I will find that two broad cases. In one case, after the FPGA hits some unknown state it will return gibberish that is constant for every word and every transfer over the SPI link. The second and more meaningful case is where it begins with agreement for some number of words and then the value returned is a fixed one at some word value for all subsequent words.
The interesting observation for the second case is that the word number where it stops sending the proper value will change from test run to test run. It might be on the third word, it might be on the 50th word, but it will occur for certain sometime during the 320 words of a unload transaction.
This tells me that I don't have a rare situation like a metastable signal or cross clock domain problem, it is a large window that is certain to hit a transfer sometime during a signal transaction.

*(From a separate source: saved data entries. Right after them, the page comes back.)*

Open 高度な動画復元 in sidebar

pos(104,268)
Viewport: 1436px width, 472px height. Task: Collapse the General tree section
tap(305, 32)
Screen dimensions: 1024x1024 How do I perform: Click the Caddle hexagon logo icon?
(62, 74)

This is good, in that it should be easier to find than a very infrequent issue. However, it has not been obvious to me so far.

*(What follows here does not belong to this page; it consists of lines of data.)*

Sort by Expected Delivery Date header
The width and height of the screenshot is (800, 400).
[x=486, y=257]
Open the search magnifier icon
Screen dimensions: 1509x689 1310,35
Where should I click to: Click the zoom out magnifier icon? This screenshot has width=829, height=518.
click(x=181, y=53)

MANY FIXES IN ATTEMPT TO TIGHTEN UP RESISTANCE TO TIMING VARIATIONS
Because this was clearly a timing issue that varied from run to run, I focused on timing between state machines and in all signals crossing clock domains. I had put synchronizers on all external signals coming into the FPGA. I even put on a synchronizer plus debouncer/hysteresis for the key signal that bracketed each two byte word of the SPI transaction.
In my refactoring I put in a tightly interlocked set of signals to keep state machines in sync. One raises a trigger for the other but won't drop that trigger until the response signal is seen. The driven state machine will raise a response signal when it sees the trigger and won't drop the response until it sees the trigger go away.

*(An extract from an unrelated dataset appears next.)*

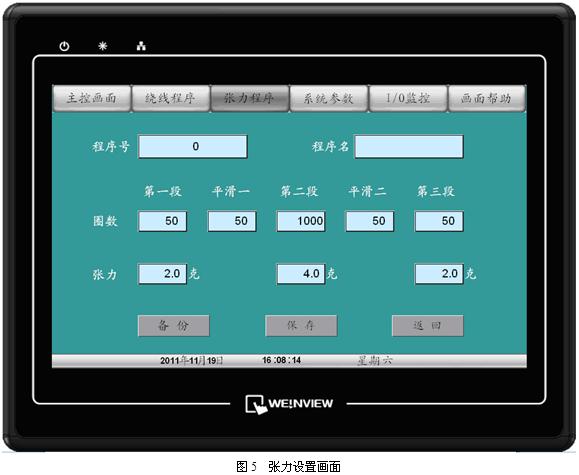Click the 保存 button
This screenshot has height=475, width=579.
pos(301,326)
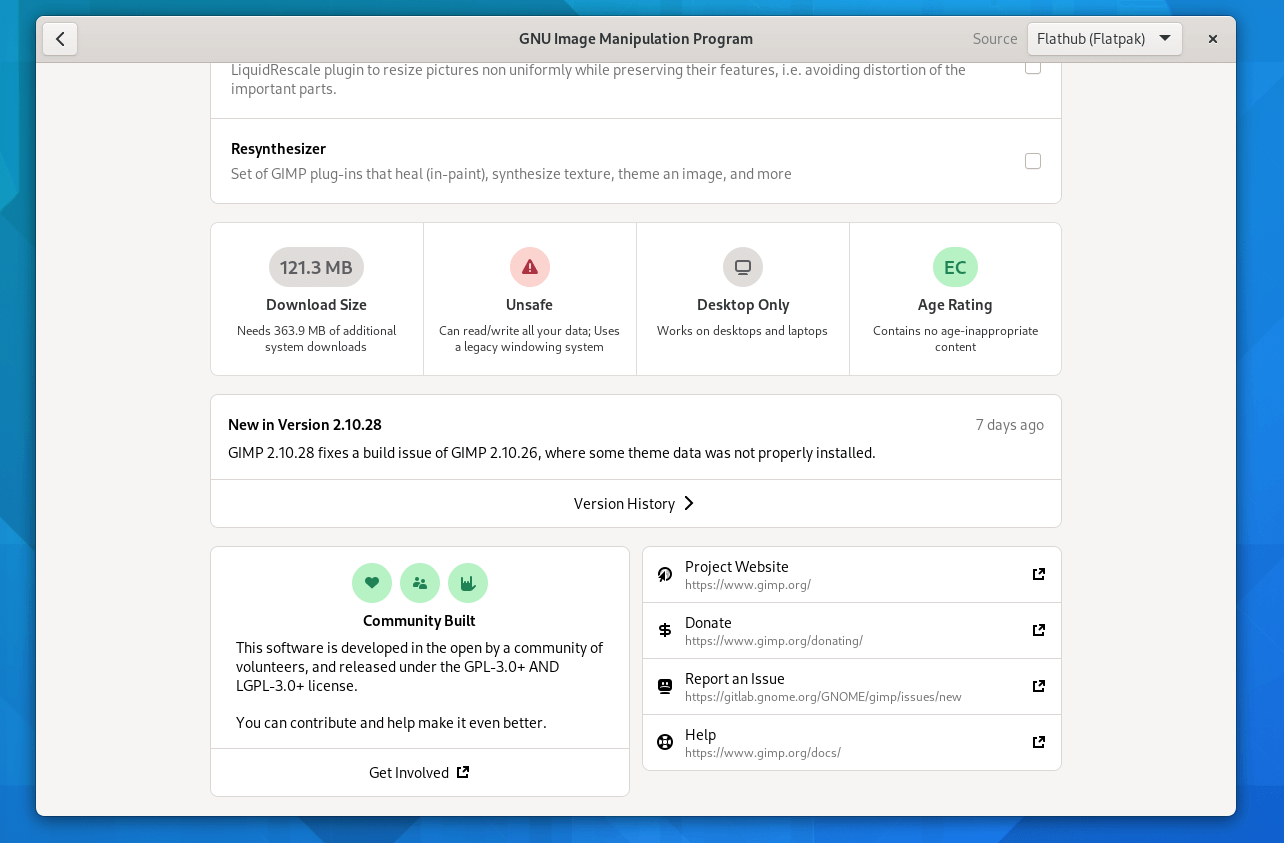
Task: Click the Desktop Only monitor icon
Action: [742, 267]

CURRENTLY LOOKING AT THE RAM STATE MACHINE AS IT IS LOCKING UP
I have recently found that the central memory access state machine the one that drives the memory interface IP that in turn controls the DDR3 DRAM, will end up stuck on some state other than its rest or idle state. That aligns with the symptoms, in that when it locks up it will stop responding with incrementing word values or it will not return even the first - thus the mismatch values I saw in the Arduino.
When the first error case occurs, no meaningful match for any word, the value being returned is consistently the first value that was received to declare this as an unload transaction. That is, the value F8 09 which is the code for unload (B11111) and the value for the targeted sector number for my test which is B00000001001 and thus the outbound link remains frozen with the first value returned back to the Arduino.
Normally, we send the value x0000 as we are receiving the first word defining the command, we then send the command value back in the second word of the transaction as we are receiving the inverse of the command. Error checking verifies that x07F6 is the valid inverse of the command word xF809 and we proceed to reach RAM and send up the contents for the next 321 words. Being stuck, we see xF809 coming back.
In the second case, we do fetch the RAM locations properly for a while, sending that value up the link, but then we are frozen so the upward bound link keeps sending the last properly fetched value all the way to the end.